Electric candles flickered over the tabletops of the library, and Eliot gathered a few of them to put in a circle around his papers. It would have to do. Sitting back down to his work, he began to sort through the pile again, this time separating by handwriting that slanted to the left and handwriting that slanted to the right. His eyes blurred from lack of sleep and the poor lighting, but his mind was sharply focused on the task at hand.
The pile in front of him grew smaller and smaller as he worked, and finally only one paper remained. Eliot checked and rechecked it twice, but it had to be this student. The slanting letters, the wide curves of the vowels, the slight flourishes, and the numbering he recognized from her work on the screen that morning. There was even a small circle over the i in her name. He held it up in front of him, the candles flickering light onto the pages.
Brynn Tomlin.
Eliot gathered the papers up quickly and raced down the steps of the library, almost tripping on the carpet in the darkness. He ran across the lawn and pulled open the door of the math department. The hallways here, too, glowed eerily with the emergency lighting system. Breathing heavily, he got to Patterson’s door and tried the handle before he saw the note taped to the department chair’s placard.
“Eliot,” the note read, “Electricity went off. Going home, will notify the Joseph boy about the Prize.”
Eliot slammed his hand against the door, the homework papers falling out of his grip and tumbling to the floor. Anger poured through him, a blind frustration that all of his efforts had been in vain. Shocked at the intensity of his emotion, he leaned his head against the door and willed himself to breathe slowly until the ferocity pumping through his blood ebbed.
Peace, Eliot. He folded Brynn’s paper and tucked it into his pocket along with her note. He needed sleep. The best solutions always came to him after a night of rest. This would be no exception. He knew there was a solution. He simply had to find it.
I ran all the way home and slammed the apartment door behind me, breathing hard.
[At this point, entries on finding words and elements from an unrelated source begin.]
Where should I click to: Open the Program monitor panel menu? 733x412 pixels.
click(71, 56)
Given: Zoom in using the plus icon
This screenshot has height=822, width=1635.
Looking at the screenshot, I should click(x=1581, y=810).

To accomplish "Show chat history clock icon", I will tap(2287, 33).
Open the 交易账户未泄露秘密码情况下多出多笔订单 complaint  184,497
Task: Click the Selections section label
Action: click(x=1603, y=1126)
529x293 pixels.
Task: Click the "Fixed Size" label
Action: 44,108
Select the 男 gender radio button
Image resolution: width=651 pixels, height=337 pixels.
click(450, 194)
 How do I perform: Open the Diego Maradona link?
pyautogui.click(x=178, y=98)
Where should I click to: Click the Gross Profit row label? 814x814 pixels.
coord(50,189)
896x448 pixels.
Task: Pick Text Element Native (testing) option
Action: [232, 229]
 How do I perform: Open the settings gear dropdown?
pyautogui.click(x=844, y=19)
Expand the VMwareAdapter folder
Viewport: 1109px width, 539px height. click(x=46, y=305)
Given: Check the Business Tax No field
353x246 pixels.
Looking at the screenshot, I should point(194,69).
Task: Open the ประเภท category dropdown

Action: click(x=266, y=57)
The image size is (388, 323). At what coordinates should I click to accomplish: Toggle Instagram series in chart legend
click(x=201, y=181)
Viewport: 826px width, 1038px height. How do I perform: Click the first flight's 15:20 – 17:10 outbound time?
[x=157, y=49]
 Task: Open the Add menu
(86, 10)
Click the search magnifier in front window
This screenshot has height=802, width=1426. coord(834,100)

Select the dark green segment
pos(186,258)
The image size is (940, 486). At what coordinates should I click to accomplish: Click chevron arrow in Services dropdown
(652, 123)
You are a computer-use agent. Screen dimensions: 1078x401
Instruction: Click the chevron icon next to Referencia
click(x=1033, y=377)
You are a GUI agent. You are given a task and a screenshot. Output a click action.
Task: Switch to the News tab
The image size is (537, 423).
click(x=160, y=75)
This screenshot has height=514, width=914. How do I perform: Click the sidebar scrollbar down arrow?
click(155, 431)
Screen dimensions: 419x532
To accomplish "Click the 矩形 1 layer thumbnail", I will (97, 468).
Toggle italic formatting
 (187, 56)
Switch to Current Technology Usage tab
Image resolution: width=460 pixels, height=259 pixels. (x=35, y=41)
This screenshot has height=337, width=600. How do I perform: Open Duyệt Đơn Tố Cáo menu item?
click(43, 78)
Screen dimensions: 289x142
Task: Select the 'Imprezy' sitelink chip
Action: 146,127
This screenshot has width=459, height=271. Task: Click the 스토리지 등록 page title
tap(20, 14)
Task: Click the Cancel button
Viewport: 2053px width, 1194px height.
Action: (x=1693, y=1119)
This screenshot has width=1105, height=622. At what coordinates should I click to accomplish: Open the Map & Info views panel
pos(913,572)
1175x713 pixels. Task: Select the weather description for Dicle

I didn’t deserve it. I didn’t deserve anything. I was a liar, nothing more.
“Brynn? You okay?”
Shannon peeked her head around the hallway from the couch where she had sprawled out. Tendrils of her red hair curled limply down her neck, escaping from the pins that tried valiantly to hold the mass of hair up. She had two more pins between her lips, and she took them out to speak more clearly.
“Hon, you look like you just saw a ghost! What’s wrong?”
I burst into tears, and Shannon immediately got up from the couch and came down the hall to put her arms around me.
“Brynn, hon, oh honey. What is it?” She led me to the couch where I collapsed, my head in my hands. “Was it that test?”
I shook my head, unable to speak.
“It must be bad,” she said, her warm hand rubbing my back as tears ran down my cheeks. “You never cry. Hey, hey. It’s okay. It’s okay.”
After going through almost an entire box of tissues I managed to tell her the story in between sobs.
“Oh, Brynn.” Shannon sighed. “You’re sure he helped you out on the test?”
“I don’t know what else it could have been,” I said, sniffling behind the tissue. “I didn’t know like half of the problems.”
“Then he’s an asshole.”
“Yeah.” I blew my nose and added the tissue to the growing mountain in the waste basket. “I just didn’t think he would do something like that, you know?”
“All guys are assholes. You remember that guitar player I told you about? Never called.”
“No!” I frowned in sympathy. Shannon had been so excited when she came home from that concert. “What a jerk!”
“That’s what I’m saying. The whole lot of them are just jerks and assholes. You want to watch a movie and forget about boys for a while?”